TNF-a-Blocker sind in Österreich seit 1998 zugelassen. Zurzeit stehen drei TNF-a-Blocker in unterschiedlicher Applikationsform zur Verfügung: Adalimumab, Etanercept und Infliximab.
Kommt es acht bis zwölf Wochen nach Therapiebeginn mit einem TNF-a-Blocker zu einem fehlenden Ansprechen (primärer Non-Response), beziehungsweise auch Wochen später nach zufriedenstellendem Ansprechen der Therapie zu einer Zunahme der Krankheitsaktivität (sekundärer Non-Response) oder aber auch zu Zeichen der Toxizität, so besteht durchaus die Möglichkeit, zwischen den drei zur Verfügung stehenden TNF-a-Blockern zu wechseln.

Neu zugelassene Biologicals: Bei Non-Response oben angeführter TNF-a-Blocker stehen sowohl Rituximab (B-Zell- depletierender Antikörper) als auch Abatacept (Antikörper zur Blockade der Kostimulation im Rahmen der T-Zell-Aktivierung) zur Verfügung.

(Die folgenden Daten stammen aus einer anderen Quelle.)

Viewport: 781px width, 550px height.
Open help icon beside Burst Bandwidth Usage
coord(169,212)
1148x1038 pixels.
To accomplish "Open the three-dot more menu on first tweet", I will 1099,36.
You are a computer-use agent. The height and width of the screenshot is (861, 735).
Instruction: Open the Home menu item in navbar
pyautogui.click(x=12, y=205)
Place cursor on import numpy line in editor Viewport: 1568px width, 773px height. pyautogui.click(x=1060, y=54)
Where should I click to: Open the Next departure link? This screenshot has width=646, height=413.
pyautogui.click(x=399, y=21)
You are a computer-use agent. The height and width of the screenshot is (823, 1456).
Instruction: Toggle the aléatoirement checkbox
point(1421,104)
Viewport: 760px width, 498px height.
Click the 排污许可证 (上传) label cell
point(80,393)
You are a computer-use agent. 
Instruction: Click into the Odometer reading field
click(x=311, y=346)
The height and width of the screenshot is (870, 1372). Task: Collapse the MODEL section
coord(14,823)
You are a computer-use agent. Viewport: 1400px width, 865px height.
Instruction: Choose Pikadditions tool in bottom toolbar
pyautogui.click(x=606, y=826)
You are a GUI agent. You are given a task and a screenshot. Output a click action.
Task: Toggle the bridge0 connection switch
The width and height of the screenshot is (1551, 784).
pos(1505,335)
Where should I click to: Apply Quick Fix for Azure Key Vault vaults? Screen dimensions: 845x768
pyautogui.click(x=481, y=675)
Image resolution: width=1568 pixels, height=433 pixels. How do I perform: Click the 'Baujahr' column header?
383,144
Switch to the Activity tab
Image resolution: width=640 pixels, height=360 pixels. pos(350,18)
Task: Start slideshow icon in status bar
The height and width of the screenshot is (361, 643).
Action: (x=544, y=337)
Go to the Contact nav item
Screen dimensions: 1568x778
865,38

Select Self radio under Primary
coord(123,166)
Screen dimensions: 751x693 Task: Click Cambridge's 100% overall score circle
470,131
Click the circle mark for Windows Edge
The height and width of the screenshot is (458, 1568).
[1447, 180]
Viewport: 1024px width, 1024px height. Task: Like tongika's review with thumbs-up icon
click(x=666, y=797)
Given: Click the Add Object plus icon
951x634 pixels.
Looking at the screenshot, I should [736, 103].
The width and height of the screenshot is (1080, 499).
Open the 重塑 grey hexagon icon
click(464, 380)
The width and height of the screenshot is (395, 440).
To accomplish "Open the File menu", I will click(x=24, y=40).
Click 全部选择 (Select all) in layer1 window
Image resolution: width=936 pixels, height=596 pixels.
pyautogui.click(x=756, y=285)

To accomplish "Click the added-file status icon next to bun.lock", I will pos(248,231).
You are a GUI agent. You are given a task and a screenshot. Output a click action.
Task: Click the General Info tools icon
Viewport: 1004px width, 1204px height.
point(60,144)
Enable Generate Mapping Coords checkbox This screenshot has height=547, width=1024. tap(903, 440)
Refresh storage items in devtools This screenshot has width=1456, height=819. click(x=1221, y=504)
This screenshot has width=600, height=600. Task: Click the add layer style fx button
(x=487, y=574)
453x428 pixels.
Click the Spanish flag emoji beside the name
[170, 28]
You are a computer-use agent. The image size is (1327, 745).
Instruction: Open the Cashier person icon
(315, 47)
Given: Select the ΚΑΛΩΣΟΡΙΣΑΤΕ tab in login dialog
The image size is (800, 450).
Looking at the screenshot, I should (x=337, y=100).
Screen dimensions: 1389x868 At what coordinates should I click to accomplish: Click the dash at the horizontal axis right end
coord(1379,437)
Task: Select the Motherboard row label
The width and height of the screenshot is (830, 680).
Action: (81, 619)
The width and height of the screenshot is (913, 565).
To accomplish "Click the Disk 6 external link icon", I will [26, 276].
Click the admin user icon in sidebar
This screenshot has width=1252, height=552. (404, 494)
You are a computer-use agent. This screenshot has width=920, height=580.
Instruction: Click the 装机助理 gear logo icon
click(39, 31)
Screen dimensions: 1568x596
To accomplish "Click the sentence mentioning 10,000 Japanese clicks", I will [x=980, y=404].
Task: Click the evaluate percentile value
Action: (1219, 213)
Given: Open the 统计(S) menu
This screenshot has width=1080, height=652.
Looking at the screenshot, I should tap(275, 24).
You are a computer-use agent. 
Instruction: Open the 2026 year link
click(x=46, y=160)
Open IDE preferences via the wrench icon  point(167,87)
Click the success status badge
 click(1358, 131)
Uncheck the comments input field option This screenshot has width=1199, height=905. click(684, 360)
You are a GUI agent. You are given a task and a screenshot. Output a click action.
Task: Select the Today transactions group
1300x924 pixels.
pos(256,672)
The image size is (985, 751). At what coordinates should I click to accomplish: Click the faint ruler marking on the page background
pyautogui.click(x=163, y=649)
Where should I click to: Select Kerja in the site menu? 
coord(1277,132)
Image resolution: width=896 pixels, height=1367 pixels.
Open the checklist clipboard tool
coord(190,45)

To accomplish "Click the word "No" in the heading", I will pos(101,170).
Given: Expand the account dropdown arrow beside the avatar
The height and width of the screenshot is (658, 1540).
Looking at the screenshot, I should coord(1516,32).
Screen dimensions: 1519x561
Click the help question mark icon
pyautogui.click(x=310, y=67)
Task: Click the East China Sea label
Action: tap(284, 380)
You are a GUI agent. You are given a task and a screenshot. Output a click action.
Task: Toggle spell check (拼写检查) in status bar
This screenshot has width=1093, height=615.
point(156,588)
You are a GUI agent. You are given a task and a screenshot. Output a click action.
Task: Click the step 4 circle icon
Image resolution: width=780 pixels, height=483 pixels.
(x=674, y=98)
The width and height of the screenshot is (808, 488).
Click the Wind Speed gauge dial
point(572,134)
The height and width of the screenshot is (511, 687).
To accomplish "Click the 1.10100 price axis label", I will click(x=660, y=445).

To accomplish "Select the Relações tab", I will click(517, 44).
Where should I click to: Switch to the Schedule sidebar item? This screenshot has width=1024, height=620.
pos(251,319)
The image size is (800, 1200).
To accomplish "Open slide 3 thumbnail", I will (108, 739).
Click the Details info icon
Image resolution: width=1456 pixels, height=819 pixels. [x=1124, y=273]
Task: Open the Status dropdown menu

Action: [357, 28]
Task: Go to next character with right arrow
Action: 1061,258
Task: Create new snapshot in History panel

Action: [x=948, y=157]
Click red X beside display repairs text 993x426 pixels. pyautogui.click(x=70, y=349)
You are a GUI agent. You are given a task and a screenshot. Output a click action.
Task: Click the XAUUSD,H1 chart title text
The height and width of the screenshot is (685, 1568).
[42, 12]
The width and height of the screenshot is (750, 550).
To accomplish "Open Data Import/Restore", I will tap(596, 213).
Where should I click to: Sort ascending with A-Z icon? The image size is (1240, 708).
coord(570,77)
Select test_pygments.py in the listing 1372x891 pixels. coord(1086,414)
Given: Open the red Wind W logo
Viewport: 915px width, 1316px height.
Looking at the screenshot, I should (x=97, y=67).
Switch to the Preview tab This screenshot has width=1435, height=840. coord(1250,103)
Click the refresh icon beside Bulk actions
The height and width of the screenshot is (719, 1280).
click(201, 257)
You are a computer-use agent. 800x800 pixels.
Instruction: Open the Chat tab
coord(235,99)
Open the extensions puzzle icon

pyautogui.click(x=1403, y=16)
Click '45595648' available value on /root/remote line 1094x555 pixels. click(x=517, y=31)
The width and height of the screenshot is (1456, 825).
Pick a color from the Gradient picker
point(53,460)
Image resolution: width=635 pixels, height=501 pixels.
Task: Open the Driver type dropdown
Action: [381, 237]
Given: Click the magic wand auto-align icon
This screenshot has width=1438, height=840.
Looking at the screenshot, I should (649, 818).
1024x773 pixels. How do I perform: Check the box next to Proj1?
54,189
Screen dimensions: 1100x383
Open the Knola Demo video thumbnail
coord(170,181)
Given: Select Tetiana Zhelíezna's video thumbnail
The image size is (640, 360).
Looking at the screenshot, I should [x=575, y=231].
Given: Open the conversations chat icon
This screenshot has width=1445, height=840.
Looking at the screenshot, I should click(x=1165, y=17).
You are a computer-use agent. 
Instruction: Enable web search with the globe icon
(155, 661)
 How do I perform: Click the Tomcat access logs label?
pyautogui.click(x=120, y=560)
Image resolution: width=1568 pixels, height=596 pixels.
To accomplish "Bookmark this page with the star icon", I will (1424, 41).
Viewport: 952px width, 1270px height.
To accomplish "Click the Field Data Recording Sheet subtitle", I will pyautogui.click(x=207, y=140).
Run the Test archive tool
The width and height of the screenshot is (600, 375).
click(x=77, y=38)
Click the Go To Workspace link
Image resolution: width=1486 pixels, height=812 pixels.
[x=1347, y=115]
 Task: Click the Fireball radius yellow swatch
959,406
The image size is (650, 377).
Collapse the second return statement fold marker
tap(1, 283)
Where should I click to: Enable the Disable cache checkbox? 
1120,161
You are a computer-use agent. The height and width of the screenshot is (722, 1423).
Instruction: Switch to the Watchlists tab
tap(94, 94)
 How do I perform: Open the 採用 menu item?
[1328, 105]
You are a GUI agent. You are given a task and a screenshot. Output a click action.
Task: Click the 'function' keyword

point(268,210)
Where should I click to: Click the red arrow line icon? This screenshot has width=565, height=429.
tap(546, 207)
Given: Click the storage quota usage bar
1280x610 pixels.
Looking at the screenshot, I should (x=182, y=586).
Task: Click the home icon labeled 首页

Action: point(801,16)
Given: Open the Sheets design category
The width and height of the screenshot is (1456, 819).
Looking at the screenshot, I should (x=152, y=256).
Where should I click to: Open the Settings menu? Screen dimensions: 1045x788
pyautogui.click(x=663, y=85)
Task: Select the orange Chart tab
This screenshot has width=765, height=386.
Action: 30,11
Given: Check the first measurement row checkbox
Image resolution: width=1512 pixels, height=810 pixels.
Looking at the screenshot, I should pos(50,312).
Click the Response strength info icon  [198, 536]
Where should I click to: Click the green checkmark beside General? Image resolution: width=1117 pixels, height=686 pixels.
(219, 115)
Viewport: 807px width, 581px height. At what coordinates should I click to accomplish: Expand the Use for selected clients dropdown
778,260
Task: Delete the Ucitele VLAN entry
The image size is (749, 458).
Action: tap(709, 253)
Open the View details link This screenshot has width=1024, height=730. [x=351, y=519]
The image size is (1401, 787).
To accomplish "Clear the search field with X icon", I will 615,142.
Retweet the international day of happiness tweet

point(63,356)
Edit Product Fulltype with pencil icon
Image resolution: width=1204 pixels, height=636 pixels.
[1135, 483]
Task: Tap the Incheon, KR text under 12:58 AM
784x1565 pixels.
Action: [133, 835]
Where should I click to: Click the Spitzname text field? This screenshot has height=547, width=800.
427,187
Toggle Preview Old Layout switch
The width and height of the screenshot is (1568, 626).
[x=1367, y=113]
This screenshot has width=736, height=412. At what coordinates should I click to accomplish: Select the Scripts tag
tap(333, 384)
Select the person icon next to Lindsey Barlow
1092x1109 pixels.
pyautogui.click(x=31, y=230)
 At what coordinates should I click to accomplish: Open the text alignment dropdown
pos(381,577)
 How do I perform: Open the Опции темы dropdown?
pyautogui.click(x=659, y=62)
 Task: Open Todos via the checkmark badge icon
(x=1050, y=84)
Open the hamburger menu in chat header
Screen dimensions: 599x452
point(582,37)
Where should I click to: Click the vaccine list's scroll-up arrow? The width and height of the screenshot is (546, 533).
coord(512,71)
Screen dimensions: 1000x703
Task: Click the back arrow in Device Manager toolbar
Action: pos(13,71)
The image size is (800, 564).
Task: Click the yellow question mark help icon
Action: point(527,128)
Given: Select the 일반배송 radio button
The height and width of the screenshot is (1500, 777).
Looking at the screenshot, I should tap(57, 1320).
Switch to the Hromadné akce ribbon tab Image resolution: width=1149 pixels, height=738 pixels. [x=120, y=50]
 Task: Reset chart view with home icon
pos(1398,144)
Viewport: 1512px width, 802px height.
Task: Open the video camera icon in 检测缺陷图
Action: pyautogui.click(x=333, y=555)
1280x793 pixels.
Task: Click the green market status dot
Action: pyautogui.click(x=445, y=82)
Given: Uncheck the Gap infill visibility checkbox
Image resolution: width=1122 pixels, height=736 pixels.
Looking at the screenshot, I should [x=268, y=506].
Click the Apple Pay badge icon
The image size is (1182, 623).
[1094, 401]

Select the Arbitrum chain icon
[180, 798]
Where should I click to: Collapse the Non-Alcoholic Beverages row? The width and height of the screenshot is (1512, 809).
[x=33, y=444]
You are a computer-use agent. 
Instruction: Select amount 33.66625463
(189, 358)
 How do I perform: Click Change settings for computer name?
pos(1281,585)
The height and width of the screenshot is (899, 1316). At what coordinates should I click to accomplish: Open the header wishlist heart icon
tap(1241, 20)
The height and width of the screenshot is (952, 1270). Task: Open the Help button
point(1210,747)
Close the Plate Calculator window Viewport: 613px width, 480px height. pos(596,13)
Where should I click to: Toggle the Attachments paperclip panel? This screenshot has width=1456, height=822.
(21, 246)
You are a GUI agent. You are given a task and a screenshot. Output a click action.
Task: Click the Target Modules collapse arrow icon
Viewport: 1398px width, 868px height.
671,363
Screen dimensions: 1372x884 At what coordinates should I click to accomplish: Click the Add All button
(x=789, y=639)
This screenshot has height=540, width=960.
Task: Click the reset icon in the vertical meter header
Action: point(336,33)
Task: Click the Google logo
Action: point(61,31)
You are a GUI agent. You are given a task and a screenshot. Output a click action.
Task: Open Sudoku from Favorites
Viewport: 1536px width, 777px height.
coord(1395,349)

Klinik – Morbus Bechterew/ankylosierende Spondylitis

Krankheitsverlauf: AS ist eine entzündliche Erkrankung des Achsenskelettes mit chronischem Verlauf, wechselnder Krankheitsaktivität und Progression, die von einer isolierten Sacroiliitis bis zur kompletten Ankylose der Wirbelsäule reicht. Der Befall von peripheren Gelenken tritt in ca. 20 Prozent ein. Weiters können innere Organe (Herz, Lunge, Niere, Leber, Darm) und die Regenbogenhaut betroffen sein.
Die AS verläuft meist in Schüben. Die Krankheitsverläufe sind sehr unterschiedlich.
Eine im Vergleich zur Normalbevölkerung höhere Mortalität findet sich bei Patienten mit frühem Krankheitsbeginn, ausgedehnter peripherer Gelenkbeteiligung, persistierender Erythrozytensedimentationsrate(ESR)-Erhöhung sowie extraartikuläre Manifestation (Uveitis, Aorteninsuffizienz, Amyloidose, etc.).
Therapieziel ist die Vermeidung von irreversiblen Ankylosierungen und damit die Erhaltung der Beweglichkeit und einer entsprechenden Lebensqualität.
Die Möglichkeiten, dieses Ziel zu erreichen, haben sich durch neue Therapieoptionen entscheidend verbessert.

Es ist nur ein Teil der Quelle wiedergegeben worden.